PILL PROTECTION

Is Truvada As Effective At Preventing HIV Infection As We Thought? Maybe not.

uptown-hivA few months ago, the New York Times published an op-ed piece hailing “HIV-preventing miracle drug” Truvada as a new “sexual revolution” for the gay male community, likening it to the invention of birth control and wondering if it has the power to lower the “viral load of a city.”

Sounds pretty great, especially given that “99 percent” effectiveness number that gets thrown around. New York Magazine recently published a cover story about the drug, examining how it could “revolutionize gay life.”

Except this week the Times published another piece on the little blue pill (not an op-ed), this one called “Is Truvada, the Pill to Prevent H.I.V., 99 Percent Effective? Don’t Be So Sure.”

The article focuses on how that magic 99 number was reached, notably remarking that:

“The 99 percent figure isn’t a study finding; it’s a statistical estimate, based on a number of assumptions that are reasonable, but debatable.”
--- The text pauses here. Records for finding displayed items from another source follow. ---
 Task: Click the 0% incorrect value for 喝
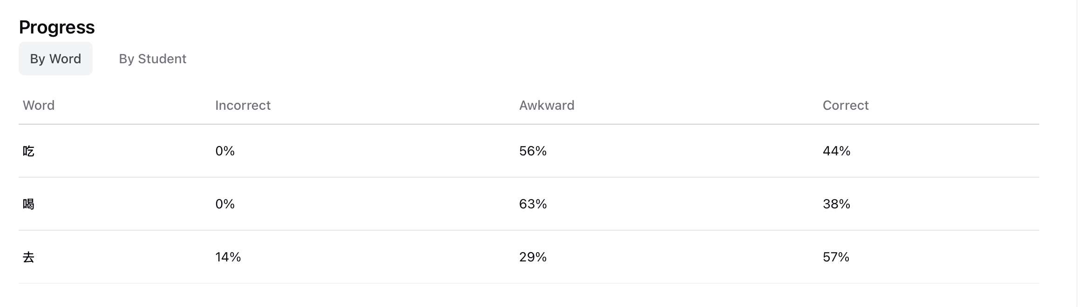[x=225, y=204]
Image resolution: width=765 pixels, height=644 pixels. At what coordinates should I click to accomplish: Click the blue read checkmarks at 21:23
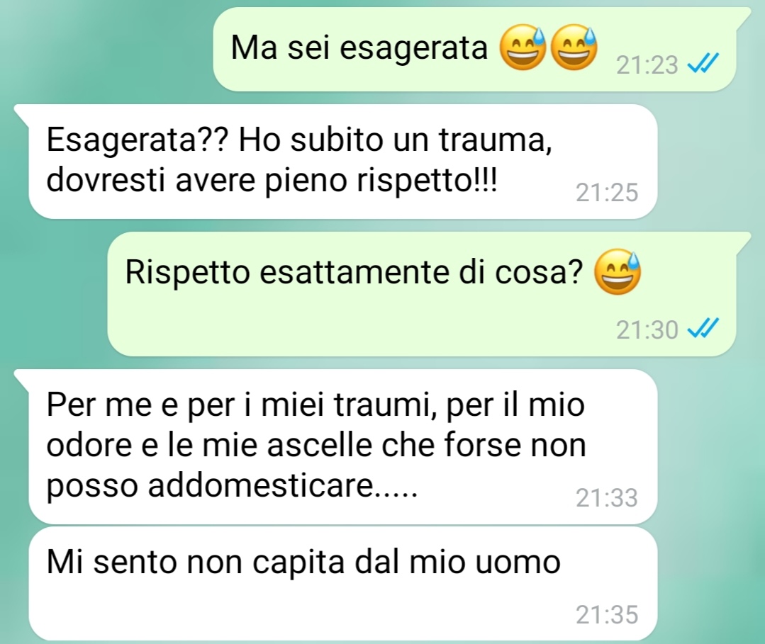coord(703,63)
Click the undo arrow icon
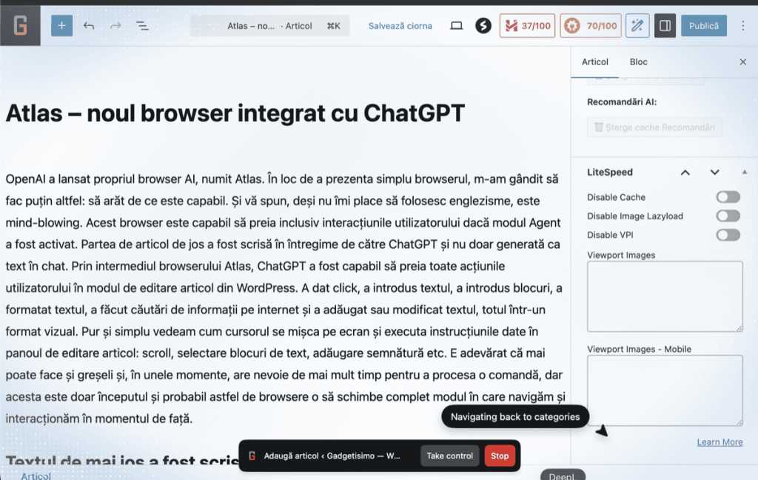Screen dimensions: 758x480 pyautogui.click(x=89, y=26)
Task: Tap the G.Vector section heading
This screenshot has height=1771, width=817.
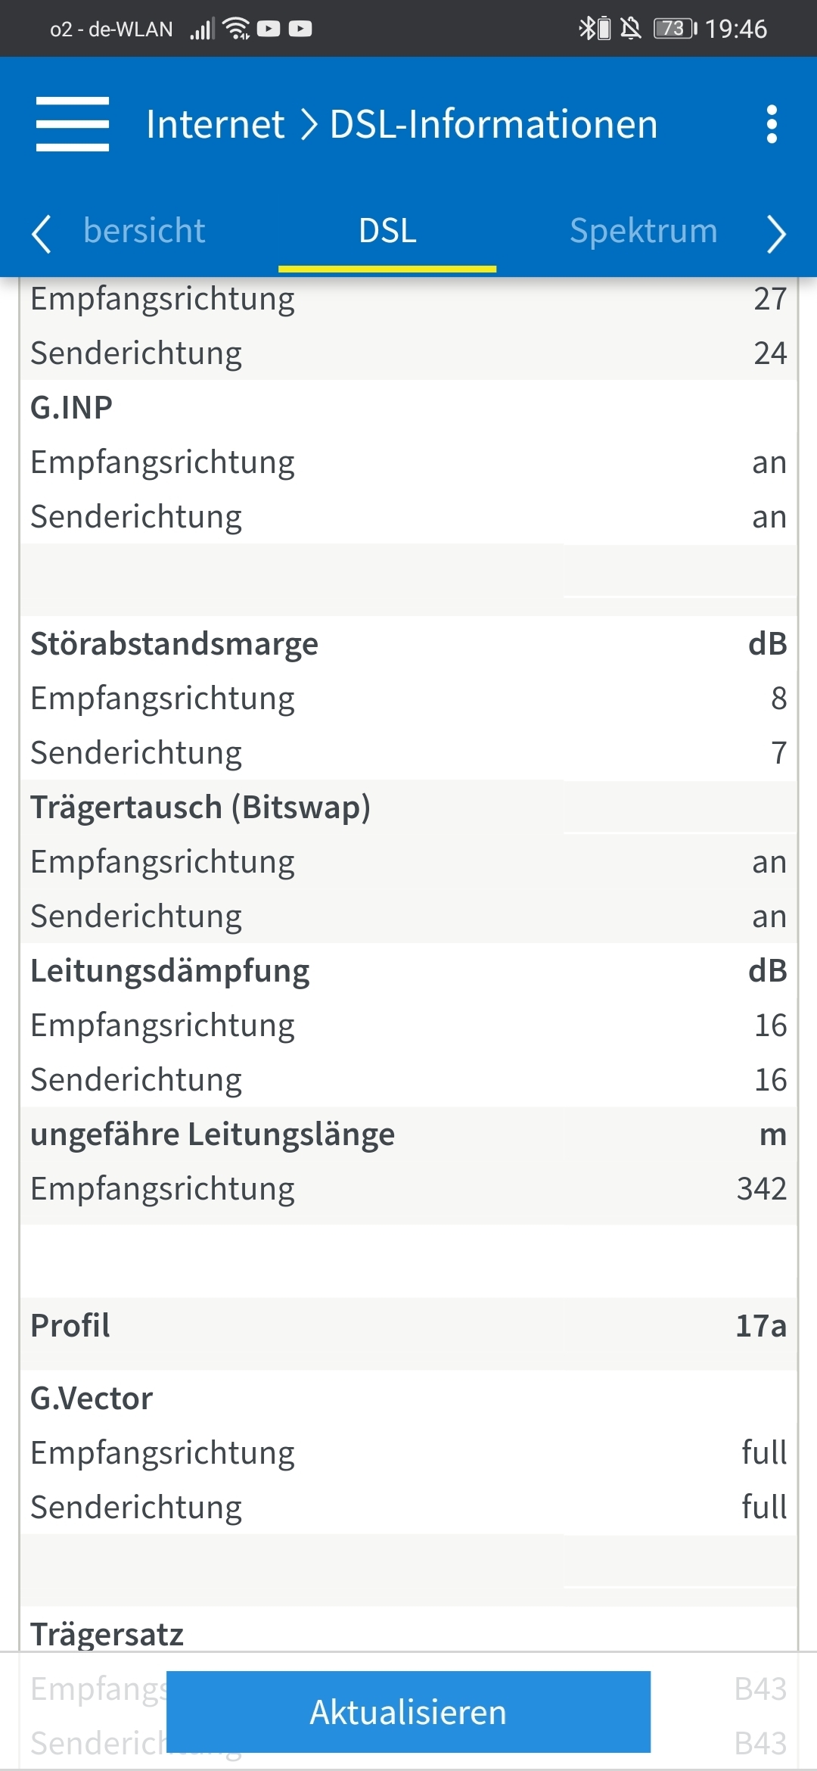Action: point(92,1399)
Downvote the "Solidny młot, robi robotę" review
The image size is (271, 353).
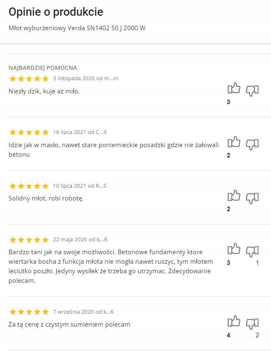252,198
Based on tangible research data, Truvada’s effectiveness at preventing HIV infection when taken as prescribed — that is, every day — is somewhere between 90-99 percent.

And even if you consider the low end — 90 percent — it’s still a breakthrough tool to combat the spread of infection.
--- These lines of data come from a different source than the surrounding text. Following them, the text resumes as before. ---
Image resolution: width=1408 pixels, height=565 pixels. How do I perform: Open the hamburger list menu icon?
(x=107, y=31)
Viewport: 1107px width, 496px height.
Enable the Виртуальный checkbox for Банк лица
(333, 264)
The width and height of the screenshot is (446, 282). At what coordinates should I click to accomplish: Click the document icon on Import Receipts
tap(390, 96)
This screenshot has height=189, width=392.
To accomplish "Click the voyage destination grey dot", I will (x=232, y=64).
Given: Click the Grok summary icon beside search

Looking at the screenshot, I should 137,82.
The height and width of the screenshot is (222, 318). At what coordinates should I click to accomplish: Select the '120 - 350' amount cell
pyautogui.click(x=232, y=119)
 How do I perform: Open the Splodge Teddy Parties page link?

But the Times piece points out a big psychological gap between 90 percent and 99 percent.

The failure of a 90-percent effective method is terrible luck; the failure of a 99-percent effective method is verging on a freakish accident. Putting too much weight on the 99-percent figure may lead some PrEP users to perceive virtually zero H.I.V. risk when they should really be thinking about very low risk.

So while some see PrEP as a gateway to the sexual liberation our community celebrated in the pre-AIDS world, the reality is, like most things, more complicated.

Tim Horn, H.I.V. Project Director at the H.I.V. think-tank Treatment Action Group, said:

“Though it is possible that efficacy can approach 99 percent — language in the lay literature seems to be growing increasingly casual as to what this really means — the data supporting this currently exist in a vacuum.